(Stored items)
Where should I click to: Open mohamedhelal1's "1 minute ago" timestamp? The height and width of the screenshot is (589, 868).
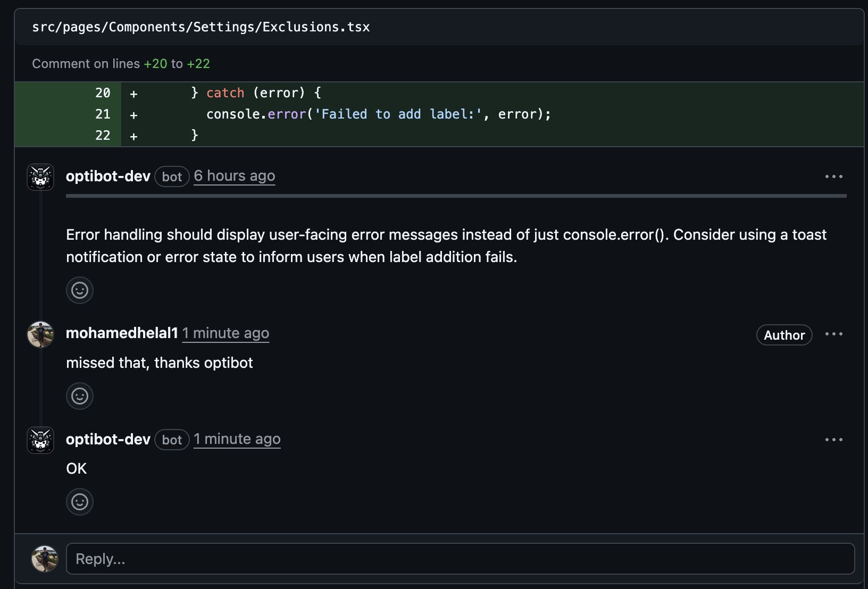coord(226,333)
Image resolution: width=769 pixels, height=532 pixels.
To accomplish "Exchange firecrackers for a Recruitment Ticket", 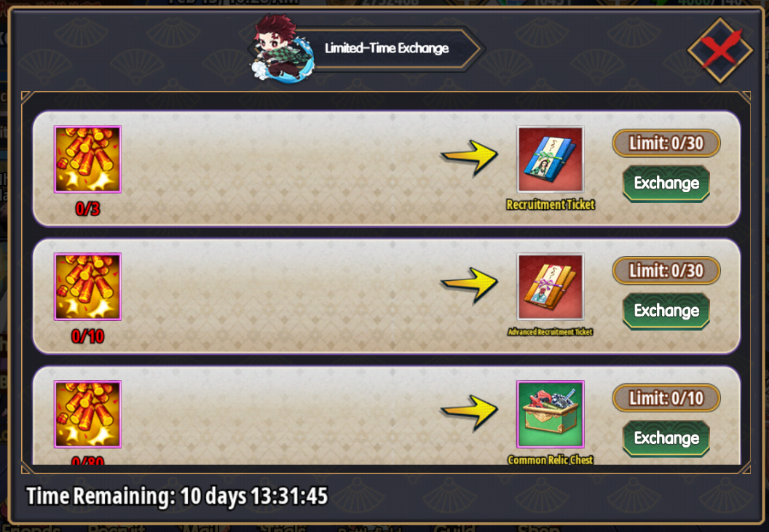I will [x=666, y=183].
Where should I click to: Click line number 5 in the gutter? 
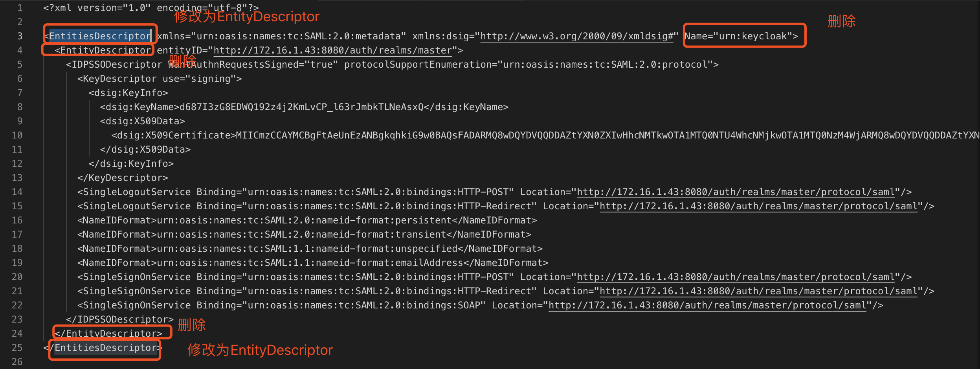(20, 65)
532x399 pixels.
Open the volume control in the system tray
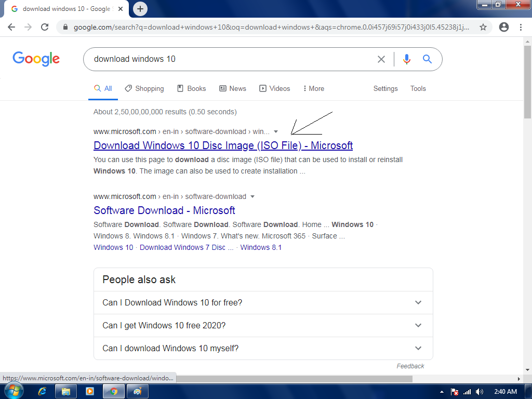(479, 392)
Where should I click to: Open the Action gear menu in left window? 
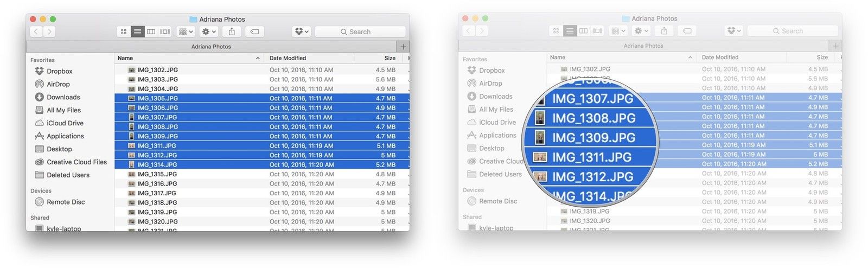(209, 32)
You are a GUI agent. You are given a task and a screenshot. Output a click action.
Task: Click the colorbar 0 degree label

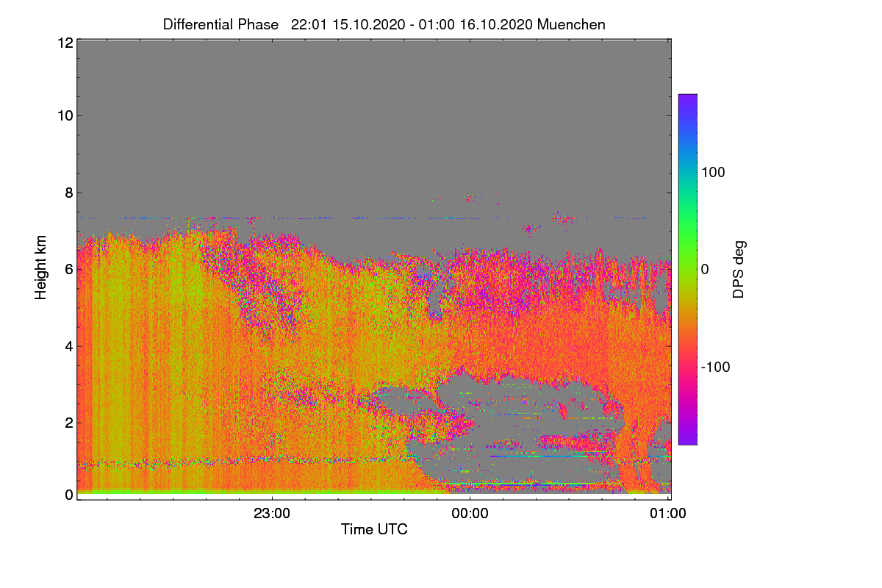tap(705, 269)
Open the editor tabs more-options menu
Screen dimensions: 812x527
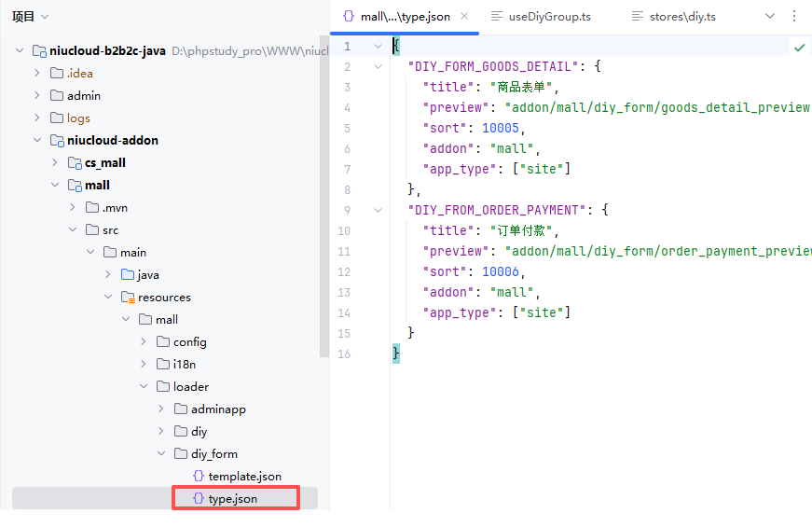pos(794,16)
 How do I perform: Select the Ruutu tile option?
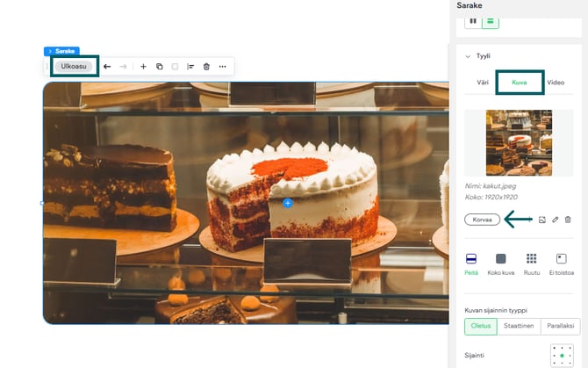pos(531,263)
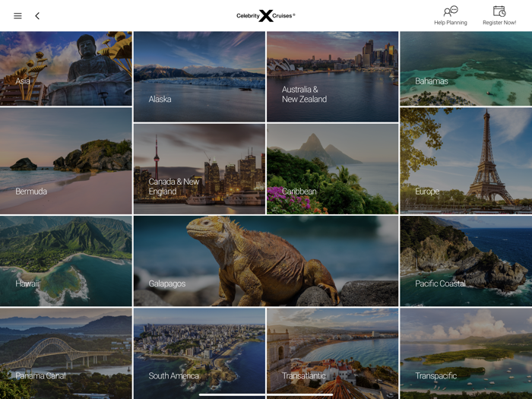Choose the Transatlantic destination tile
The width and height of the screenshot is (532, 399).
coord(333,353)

▸ Work to be completed: Copy out, without any pictures, the lines of the records above from the one containing "You are a GUI" through the final line, both ends included.

▸ Final answer:
You are a GUI agent. You are given a task and a screenshot. Output a click action.
Task: Click the colorbar 0 degree label

tap(705, 269)
Open the editor tabs more-options menu
Screen dimensions: 812x527
pos(794,16)
 How do I perform: Select the Ruutu tile option?
pos(531,263)
Choose the Transatlantic destination tile
The width and height of the screenshot is (532, 399).
coord(333,353)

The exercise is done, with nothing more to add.